İnanç dünyamızda niyetin çok önemli yere sahip olduğunu görüyoruz. Niyetlerimize göre yaptığımız işler sınıflandırılır, bir değer kazanır veya kıymeti olmayan boş işler olarak ayrılır. Niyet, kastımızı ele veren, böylelikle kendi ayarımızı ve kalitemizi gösteren alâmetimiz oluverir. Herhangi bir fiilin, işin, bizim kullandığımız literatürdeki hizmet vasfını alabilmesi için muhakkak temelinde hizmete uygun bir niyet olması icabeder. Niyetin ilmihâl kitaplarındaki tarifinin pratik olarak başka bir tarifi, âdet ile ibadeti ayıran unsurdur. Şâyet biz hizmet kavramından bahsediyorsak, bundaki en önemli faktörün niyet olduğunu gözardı etmemek gerekir. Anlaşılan o ki, hizmet ulviyyetini (veya yapılan hizmetin yüceliği), bu niyetin ulviyetiyle mümkündür. Bunu da kısaca ifade etmek istersek hâlis niyetle bizler bu ulviyete erişmiş oluruz. Aksi hâlde her ne kadar güzel hizmetlerle meşgul gibi gözüksek ile hizmetten ve bu hizmetin en büyük bereketi olan rızadan asla nasibimiz olmayacaktır. Bu hizmetin bidayetinde (başlangıcında) lâzım olan şarttır. Kaba çizgilerle bu kavramı ihâta etmeye çalışırsak hizmetin nihâyetteki şartı da kişinin rızayı tahsil edebileceği hizmetle meşgul olmasıdır. Bunda da isabet edebilmek için istişâre, taleb etmeme (ille de ben yapacağım diye hizmeti isteme), taleb edilene de razı olmak şartı vardır. Tasavvuf yolunda anlatılan bu edeb şekline riâyet, hep tavsiye olunagelmiştir. Mânen ve maddeten kazançlı olan kişiler bu edebe riâyet edenlerdir. Bir hadis-i şerifde, iki cihan serveri Efendimiz (SAV); Allah Teâlâ âhiretten (mânâdan ve manevî ecirden) hiç nasibi olmayanlarla da dinini yüceltebilir (dinine hizmet ettirebilir) buyurmaktadır. İşte tasavvufta bahsedilen hizmet-niyet ilişkisi ve bunu müteâkib hâller bu hadis-i şerifle ehemmiyetini daha belirgin bir şekilde gösterir. Zâhirde çok çok büyük hizmetler niyetin küçüklüğü ve sefıhliğinden hiçbir kıymet ifade etme’zken; sadece Allah’ın cemâli arzusuyla ve niyetiyle yapılan çok küçücük hizmetler, karşılığında kişiyi çok yüksek makamlara derecâta nâil kılar. Bu sebepten, seyr- ü sülûka giren kişinin ahvâli ve hizmetleri sâir kimselerin hizmetlerinden çok farklı bir durum arzeder, zira bu fark, idrak etmekten doğar.

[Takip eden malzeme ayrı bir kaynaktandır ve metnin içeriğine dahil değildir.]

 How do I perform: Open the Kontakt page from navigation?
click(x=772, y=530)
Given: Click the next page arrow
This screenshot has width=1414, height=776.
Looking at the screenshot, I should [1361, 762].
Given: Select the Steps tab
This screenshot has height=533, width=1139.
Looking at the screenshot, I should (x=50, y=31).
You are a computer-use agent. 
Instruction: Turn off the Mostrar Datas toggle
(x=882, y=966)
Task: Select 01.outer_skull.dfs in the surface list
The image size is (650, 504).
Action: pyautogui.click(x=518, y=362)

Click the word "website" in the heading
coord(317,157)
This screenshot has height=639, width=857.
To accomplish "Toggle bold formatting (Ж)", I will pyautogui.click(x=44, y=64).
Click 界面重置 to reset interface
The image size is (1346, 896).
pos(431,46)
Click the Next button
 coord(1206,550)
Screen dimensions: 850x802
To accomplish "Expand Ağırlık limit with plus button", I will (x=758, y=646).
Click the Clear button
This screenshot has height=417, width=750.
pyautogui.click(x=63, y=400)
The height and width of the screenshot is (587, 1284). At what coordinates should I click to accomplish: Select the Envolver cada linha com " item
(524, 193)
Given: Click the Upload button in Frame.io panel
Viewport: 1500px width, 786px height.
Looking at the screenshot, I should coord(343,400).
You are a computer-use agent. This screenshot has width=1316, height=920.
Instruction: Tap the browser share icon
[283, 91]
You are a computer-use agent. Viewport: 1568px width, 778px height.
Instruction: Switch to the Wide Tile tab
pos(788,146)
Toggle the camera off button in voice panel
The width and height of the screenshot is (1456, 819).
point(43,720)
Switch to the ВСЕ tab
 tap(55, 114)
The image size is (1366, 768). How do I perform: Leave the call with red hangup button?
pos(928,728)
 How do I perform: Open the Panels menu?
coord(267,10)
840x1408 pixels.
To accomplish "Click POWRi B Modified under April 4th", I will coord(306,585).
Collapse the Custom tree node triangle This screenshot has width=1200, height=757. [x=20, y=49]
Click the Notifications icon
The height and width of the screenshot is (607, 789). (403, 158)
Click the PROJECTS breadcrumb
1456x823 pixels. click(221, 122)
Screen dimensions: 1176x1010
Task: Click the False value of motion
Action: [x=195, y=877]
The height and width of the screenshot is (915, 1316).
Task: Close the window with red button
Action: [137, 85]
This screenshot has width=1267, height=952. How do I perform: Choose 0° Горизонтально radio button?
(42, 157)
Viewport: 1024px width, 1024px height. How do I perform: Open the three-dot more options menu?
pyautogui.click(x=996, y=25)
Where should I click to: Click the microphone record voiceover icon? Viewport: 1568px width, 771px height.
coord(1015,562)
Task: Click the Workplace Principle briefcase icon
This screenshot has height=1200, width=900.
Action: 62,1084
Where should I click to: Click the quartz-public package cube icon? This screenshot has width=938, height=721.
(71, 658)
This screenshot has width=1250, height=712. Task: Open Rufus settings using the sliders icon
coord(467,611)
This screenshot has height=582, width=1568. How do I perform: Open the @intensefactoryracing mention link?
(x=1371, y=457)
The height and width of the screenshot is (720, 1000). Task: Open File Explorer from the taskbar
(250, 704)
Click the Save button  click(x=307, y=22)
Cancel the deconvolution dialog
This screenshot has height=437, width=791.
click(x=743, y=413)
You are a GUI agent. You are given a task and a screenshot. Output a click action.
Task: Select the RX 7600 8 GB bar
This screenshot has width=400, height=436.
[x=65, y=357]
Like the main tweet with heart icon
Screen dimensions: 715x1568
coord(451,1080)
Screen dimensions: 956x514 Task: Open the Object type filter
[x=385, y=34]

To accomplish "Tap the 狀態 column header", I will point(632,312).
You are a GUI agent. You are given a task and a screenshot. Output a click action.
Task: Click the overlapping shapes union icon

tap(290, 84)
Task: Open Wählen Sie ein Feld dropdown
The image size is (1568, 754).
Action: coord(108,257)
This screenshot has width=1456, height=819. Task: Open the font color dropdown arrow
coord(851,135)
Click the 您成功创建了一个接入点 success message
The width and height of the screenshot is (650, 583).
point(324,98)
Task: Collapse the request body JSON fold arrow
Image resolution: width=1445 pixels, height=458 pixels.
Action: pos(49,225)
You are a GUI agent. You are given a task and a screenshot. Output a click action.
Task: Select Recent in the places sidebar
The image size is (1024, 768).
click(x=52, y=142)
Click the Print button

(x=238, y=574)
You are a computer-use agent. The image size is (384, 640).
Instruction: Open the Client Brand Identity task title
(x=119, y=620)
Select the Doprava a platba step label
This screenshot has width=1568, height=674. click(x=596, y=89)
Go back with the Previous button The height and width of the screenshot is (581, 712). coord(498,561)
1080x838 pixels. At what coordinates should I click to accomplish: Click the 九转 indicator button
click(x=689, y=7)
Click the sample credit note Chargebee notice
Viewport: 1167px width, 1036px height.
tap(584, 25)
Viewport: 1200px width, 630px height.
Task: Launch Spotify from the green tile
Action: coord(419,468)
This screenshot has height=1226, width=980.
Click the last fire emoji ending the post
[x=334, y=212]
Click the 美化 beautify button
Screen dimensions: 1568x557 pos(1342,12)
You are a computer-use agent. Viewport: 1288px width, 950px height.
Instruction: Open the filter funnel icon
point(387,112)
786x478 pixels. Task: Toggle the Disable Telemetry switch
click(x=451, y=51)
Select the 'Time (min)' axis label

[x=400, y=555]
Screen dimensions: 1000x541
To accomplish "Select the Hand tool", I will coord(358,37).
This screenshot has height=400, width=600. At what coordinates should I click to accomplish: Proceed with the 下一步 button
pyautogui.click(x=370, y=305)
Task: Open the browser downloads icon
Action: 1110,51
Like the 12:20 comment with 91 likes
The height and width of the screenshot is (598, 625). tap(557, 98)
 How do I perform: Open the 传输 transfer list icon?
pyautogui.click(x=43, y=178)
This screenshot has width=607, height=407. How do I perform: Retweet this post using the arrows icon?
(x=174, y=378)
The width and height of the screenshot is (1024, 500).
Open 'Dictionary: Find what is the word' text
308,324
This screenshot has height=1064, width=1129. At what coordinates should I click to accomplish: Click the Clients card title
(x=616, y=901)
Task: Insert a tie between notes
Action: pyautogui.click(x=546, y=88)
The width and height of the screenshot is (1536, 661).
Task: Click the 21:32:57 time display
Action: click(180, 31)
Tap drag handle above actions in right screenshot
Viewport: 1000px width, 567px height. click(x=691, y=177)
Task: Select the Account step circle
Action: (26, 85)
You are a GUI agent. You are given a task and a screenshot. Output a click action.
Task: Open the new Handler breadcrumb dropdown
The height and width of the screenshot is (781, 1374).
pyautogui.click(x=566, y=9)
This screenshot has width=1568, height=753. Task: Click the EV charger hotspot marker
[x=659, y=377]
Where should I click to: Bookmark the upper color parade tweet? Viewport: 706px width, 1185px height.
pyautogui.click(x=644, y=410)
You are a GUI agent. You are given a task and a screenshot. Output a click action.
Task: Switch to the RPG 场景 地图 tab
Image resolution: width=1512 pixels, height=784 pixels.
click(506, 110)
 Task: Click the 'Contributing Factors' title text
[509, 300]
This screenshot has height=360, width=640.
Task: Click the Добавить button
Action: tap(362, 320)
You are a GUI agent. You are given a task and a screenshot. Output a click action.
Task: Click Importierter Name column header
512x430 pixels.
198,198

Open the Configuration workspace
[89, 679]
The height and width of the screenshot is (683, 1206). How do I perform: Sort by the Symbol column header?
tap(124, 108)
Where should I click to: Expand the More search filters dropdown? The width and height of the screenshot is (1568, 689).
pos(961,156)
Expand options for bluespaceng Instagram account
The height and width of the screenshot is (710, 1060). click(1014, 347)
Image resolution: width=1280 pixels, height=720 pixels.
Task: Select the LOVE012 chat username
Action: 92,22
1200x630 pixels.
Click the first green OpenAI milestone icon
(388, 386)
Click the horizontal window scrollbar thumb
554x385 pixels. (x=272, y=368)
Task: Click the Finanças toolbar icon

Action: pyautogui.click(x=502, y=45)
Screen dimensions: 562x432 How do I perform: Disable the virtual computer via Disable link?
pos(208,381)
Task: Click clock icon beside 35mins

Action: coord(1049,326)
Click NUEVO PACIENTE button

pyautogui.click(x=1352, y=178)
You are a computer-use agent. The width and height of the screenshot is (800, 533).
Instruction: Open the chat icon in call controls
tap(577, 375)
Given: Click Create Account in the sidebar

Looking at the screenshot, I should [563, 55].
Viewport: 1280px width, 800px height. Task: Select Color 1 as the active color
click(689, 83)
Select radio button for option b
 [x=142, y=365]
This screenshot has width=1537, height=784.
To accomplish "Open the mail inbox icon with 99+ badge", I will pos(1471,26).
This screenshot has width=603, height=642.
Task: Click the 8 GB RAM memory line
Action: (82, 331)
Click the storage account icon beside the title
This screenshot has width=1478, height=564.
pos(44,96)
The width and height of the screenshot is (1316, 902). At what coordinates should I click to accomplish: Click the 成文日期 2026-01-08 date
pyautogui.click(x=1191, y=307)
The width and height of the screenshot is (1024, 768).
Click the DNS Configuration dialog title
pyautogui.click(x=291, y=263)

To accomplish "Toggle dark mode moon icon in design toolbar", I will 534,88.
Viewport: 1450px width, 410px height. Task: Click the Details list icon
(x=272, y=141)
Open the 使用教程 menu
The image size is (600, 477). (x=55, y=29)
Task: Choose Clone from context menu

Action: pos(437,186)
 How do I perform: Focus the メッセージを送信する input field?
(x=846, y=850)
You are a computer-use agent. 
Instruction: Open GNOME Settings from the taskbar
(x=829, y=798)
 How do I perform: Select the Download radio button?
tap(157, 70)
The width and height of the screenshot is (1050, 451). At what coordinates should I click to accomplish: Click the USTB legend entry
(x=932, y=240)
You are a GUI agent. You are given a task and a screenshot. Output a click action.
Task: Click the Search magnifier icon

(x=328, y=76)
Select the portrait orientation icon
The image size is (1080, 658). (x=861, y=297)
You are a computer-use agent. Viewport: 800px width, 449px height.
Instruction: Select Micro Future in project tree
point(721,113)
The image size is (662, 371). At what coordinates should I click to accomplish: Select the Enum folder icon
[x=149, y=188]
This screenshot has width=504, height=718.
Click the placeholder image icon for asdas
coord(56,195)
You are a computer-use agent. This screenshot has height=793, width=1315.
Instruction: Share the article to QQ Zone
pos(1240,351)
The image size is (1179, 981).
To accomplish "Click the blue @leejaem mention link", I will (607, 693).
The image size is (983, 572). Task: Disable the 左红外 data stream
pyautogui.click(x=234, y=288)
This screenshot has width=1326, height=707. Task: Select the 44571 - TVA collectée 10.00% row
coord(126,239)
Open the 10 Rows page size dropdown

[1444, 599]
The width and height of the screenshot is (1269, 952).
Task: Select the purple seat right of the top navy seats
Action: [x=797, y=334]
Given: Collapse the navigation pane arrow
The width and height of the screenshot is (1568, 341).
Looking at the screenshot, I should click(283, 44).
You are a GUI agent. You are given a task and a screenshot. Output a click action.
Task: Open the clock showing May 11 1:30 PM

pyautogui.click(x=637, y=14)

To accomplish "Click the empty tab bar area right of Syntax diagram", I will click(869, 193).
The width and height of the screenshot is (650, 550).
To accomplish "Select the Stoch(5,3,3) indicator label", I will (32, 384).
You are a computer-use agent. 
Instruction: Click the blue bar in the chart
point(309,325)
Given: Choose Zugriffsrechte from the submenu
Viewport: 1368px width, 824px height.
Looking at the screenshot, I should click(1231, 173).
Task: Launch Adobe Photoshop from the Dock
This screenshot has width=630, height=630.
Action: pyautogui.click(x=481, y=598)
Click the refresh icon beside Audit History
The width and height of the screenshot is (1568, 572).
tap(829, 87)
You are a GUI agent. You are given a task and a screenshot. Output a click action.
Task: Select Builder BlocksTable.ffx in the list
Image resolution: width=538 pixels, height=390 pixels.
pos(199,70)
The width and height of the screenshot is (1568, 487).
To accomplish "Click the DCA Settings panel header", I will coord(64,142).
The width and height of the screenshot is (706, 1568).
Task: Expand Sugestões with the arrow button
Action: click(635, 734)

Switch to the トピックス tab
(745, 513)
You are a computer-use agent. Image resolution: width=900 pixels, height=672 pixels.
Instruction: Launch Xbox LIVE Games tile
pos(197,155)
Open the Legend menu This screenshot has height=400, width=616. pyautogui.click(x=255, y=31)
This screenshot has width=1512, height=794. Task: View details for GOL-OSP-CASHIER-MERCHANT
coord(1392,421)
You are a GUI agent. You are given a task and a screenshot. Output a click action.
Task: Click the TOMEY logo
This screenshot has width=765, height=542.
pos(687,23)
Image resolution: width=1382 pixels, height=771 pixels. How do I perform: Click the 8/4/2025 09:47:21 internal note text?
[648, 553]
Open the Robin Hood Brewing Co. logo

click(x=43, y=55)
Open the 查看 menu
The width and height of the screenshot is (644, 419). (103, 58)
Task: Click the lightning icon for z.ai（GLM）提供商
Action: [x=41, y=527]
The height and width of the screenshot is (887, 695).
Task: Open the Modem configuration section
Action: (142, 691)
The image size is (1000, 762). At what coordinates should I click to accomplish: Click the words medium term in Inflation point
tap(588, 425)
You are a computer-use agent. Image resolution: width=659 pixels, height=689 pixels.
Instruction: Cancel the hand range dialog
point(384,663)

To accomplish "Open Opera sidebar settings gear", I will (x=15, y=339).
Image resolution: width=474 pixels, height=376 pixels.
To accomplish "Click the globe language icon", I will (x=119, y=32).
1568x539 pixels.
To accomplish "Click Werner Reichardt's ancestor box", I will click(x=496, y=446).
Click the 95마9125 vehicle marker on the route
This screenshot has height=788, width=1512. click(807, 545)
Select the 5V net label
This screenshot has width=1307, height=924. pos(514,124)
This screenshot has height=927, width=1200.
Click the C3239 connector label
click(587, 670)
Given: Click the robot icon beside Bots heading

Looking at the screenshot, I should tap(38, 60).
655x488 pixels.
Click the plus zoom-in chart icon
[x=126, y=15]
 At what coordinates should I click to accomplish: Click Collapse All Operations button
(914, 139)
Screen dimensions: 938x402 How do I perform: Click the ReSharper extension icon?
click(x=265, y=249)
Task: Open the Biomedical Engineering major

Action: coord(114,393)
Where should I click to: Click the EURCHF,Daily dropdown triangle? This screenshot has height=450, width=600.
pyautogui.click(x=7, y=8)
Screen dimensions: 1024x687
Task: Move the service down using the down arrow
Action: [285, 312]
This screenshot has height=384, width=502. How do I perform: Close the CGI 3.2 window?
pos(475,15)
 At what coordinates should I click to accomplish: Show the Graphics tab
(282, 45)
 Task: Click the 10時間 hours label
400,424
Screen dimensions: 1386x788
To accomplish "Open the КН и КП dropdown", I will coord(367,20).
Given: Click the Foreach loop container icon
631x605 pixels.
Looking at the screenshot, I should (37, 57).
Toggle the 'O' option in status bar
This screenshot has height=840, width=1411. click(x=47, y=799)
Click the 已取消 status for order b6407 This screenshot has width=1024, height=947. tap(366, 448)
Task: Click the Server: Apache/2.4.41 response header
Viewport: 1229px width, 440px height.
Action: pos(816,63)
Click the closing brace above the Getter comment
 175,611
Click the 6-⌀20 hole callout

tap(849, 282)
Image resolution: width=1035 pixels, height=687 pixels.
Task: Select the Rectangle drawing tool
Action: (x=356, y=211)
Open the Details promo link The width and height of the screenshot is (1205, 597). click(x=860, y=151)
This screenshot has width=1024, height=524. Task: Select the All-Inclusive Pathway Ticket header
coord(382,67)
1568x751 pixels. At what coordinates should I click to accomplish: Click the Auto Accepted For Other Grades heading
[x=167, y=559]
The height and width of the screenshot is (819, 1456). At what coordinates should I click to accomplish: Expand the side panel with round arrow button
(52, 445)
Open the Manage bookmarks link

Şöyle bir düşünelim; Allah Teâlâ’ya en yakın kullar kimlerdir? Hemen içinden biz ne bilelim, Allah bilir diye geçirenler olabilir. Âmennâ. Orası öyle de, fakat Allah’ın bildirdikleri de var. Cenâb-ı Hakk’ın beyânına göre O’na en yakın kullar peygamberlerdir. Hakk’ın elçileri olması hasebiyle, bunu aklen de kabul etmek müşkül değildir. Yine zâhiren bakıldığında peygamberlerin başta Efendimiz (S.A.V.) olmak üzere insanlar arasında diğer insanlar gibi olduklarını, her birinin bir meslekle uğraştığını, ibadette ve taatte orta yol üzere olduklarını görmekteyiz. Peygamberler için; onlar Allah Teâlâ hakkında ve onun rızası hakkında en isâbetli malumâta, tefekküre ve neticede idrâke sahib olan zatlardır, denildiğinde buna hiçbir kimsenin itirazı olamaz. Demek ki insanı Hazret-i İnsan yapan faktör idrak boyutudur. Yoksa gerek Ümmet-i Muhammed gerekse diğer peygamberlerin ümmetlerinden zâhiren çok ibadet eden, taatte bulunan zühd sahihleri vardır. Amma hiçbir zaman peygamberlerin ulvî derecelerine – idrakte onlar gibi olamadıklarından – ermeleri mümkün değildir. Mevzû uzayıp gidiyor.

Hizmetin şekillerini anlatmaktansa hizmet için lâzım olan niyeti anlatmak çok daha elzem olduğu için bu konuya uzunca yer ayırdık.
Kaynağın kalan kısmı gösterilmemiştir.